----- Dataset excerpts

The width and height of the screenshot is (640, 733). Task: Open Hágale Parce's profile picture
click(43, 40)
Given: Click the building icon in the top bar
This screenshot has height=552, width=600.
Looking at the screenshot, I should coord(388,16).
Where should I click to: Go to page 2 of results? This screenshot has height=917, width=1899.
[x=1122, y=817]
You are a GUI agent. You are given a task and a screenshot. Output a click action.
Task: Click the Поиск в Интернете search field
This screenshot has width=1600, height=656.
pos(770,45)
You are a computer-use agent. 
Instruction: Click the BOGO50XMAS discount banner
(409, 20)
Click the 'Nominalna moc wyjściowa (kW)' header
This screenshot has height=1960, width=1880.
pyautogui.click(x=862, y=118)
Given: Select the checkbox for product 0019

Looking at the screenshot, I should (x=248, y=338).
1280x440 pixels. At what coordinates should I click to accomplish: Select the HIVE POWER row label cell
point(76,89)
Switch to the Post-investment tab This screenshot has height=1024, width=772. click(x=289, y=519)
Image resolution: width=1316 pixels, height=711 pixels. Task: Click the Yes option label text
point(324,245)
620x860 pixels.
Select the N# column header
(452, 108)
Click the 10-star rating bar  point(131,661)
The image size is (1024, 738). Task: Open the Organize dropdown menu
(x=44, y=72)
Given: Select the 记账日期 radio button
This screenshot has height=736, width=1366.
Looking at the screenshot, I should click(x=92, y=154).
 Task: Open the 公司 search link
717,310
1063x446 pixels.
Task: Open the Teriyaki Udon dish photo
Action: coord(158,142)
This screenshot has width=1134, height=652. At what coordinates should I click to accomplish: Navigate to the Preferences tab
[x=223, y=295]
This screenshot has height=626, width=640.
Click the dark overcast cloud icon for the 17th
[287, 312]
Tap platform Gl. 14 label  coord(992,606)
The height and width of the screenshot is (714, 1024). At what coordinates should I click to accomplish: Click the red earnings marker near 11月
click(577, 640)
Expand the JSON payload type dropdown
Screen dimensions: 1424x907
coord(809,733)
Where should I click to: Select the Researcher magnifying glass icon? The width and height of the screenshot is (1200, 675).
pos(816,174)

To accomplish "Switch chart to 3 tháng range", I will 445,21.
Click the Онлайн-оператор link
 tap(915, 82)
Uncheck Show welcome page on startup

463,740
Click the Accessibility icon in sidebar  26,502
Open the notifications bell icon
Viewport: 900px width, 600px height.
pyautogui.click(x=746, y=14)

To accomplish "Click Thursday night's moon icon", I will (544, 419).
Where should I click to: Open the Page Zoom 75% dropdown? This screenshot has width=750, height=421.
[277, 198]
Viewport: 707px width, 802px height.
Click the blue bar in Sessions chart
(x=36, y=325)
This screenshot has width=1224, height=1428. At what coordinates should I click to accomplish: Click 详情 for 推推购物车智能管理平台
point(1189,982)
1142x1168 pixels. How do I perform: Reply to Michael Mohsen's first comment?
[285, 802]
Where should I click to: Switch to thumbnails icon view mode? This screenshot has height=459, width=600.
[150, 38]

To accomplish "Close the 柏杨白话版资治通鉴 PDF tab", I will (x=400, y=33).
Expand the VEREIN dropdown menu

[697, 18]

----------

Wherever the string "agent" appears in the entries above, return the line it appears on.

- Your response -
You are a GUI agent. You are given a task and a screenshot. Output a click action.
You are a computer-use agent. 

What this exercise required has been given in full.